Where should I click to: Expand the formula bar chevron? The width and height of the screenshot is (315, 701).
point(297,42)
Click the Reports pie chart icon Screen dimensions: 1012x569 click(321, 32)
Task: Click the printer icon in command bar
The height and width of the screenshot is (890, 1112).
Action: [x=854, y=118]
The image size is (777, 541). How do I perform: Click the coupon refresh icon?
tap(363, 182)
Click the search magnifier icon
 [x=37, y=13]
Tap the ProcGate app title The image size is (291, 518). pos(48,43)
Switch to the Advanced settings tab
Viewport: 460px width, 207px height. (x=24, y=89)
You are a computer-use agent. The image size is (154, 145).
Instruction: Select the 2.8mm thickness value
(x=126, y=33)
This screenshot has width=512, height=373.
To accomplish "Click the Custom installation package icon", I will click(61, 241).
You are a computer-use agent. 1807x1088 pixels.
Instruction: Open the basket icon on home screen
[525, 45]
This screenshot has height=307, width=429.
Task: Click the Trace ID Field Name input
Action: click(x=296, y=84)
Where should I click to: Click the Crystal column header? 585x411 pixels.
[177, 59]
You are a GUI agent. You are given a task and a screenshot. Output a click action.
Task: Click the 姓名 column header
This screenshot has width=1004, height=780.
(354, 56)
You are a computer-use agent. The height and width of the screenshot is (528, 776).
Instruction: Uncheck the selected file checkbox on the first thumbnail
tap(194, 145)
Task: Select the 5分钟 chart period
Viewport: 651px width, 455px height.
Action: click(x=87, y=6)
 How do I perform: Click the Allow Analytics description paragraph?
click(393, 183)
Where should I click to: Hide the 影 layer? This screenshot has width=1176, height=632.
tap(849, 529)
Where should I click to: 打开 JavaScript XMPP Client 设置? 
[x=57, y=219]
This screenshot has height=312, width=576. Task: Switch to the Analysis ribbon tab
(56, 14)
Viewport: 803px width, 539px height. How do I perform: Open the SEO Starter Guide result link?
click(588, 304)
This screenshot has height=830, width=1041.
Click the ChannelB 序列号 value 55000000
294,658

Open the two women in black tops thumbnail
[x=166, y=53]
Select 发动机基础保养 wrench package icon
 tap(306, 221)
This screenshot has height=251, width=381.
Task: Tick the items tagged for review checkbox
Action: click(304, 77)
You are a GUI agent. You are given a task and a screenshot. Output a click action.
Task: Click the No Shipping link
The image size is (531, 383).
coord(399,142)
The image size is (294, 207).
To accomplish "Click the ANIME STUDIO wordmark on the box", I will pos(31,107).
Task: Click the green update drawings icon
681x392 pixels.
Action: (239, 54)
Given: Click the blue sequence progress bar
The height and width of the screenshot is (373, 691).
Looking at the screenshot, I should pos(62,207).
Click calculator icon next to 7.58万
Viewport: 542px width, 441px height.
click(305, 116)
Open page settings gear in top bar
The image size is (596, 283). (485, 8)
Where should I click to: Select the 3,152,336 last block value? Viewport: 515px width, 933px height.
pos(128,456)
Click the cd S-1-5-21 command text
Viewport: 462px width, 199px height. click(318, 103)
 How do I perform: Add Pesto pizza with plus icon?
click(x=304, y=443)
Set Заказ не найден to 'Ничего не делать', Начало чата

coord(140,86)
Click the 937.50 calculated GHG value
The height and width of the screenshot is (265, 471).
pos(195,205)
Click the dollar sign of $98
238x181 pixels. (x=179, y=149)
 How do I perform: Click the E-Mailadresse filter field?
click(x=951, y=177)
+ + + + +
* [Work instruction]: Could you transcribe all of the entries exactly, leaving nothing out?

* [Solution to this task]:
Where should I click to: Expand the formula bar chevron? The width and height of the screenshot is (315, 701).
point(297,42)
Click the Reports pie chart icon Screen dimensions: 1012x569 click(321, 32)
Task: Click the printer icon in command bar
The height and width of the screenshot is (890, 1112).
Action: [x=854, y=118]
The image size is (777, 541). How do I perform: Click the coupon refresh icon?
tap(363, 182)
Click the search magnifier icon
 [x=37, y=13]
Tap the ProcGate app title The image size is (291, 518). pos(48,43)
Switch to the Advanced settings tab
Viewport: 460px width, 207px height. (x=24, y=89)
You are a computer-use agent. The image size is (154, 145).
Instruction: Select the 2.8mm thickness value
(x=126, y=33)
This screenshot has width=512, height=373.
To accomplish "Click the Custom installation package icon", I will click(61, 241).
You are a computer-use agent. 1807x1088 pixels.
Instruction: Open the basket icon on home screen
[525, 45]
This screenshot has height=307, width=429.
Task: Click the Trace ID Field Name input
Action: click(x=296, y=84)
Where should I click to: Click the Crystal column header? 585x411 pixels.
[177, 59]
You are a GUI agent. You are given a task and a screenshot. Output a click action.
Task: Click the 姓名 column header
This screenshot has width=1004, height=780.
(354, 56)
You are a computer-use agent. The height and width of the screenshot is (528, 776).
Instruction: Uncheck the selected file checkbox on the first thumbnail
tap(194, 145)
Task: Select the 5分钟 chart period
Viewport: 651px width, 455px height.
Action: click(x=87, y=6)
 How do I perform: Click the Allow Analytics description paragraph?
click(393, 183)
Where should I click to: Hide the 影 layer? This screenshot has width=1176, height=632.
tap(849, 529)
Where should I click to: 打开 JavaScript XMPP Client 设置? 
[x=57, y=219]
This screenshot has height=312, width=576. Task: Switch to the Analysis ribbon tab
(56, 14)
Viewport: 803px width, 539px height. How do I perform: Open the SEO Starter Guide result link?
click(588, 304)
This screenshot has height=830, width=1041.
Click the ChannelB 序列号 value 55000000
294,658

Open the two women in black tops thumbnail
[x=166, y=53]
Select 发动机基础保养 wrench package icon
 tap(306, 221)
This screenshot has height=251, width=381.
Task: Tick the items tagged for review checkbox
Action: click(304, 77)
You are a GUI agent. You are given a task and a screenshot. Output a click action.
Task: Click the No Shipping link
The image size is (531, 383).
coord(399,142)
The image size is (294, 207).
To accomplish "Click the ANIME STUDIO wordmark on the box", I will pos(31,107).
Task: Click the green update drawings icon
681x392 pixels.
Action: (239, 54)
Given: Click the blue sequence progress bar
The height and width of the screenshot is (373, 691).
Looking at the screenshot, I should pos(62,207).
Click calculator icon next to 7.58万
Viewport: 542px width, 441px height.
click(305, 116)
Open page settings gear in top bar
The image size is (596, 283). (485, 8)
Where should I click to: Select the 3,152,336 last block value? Viewport: 515px width, 933px height.
pos(128,456)
Click the cd S-1-5-21 command text
Viewport: 462px width, 199px height. click(318, 103)
 How do I perform: Add Pesto pizza with plus icon?
click(x=304, y=443)
Set Заказ не найден to 'Ничего не делать', Начало чата

coord(140,86)
Click the 937.50 calculated GHG value
The height and width of the screenshot is (265, 471).
pos(195,205)
Click the dollar sign of $98
238x181 pixels. (x=179, y=149)
 How do I perform: Click the E-Mailadresse filter field?
click(x=951, y=177)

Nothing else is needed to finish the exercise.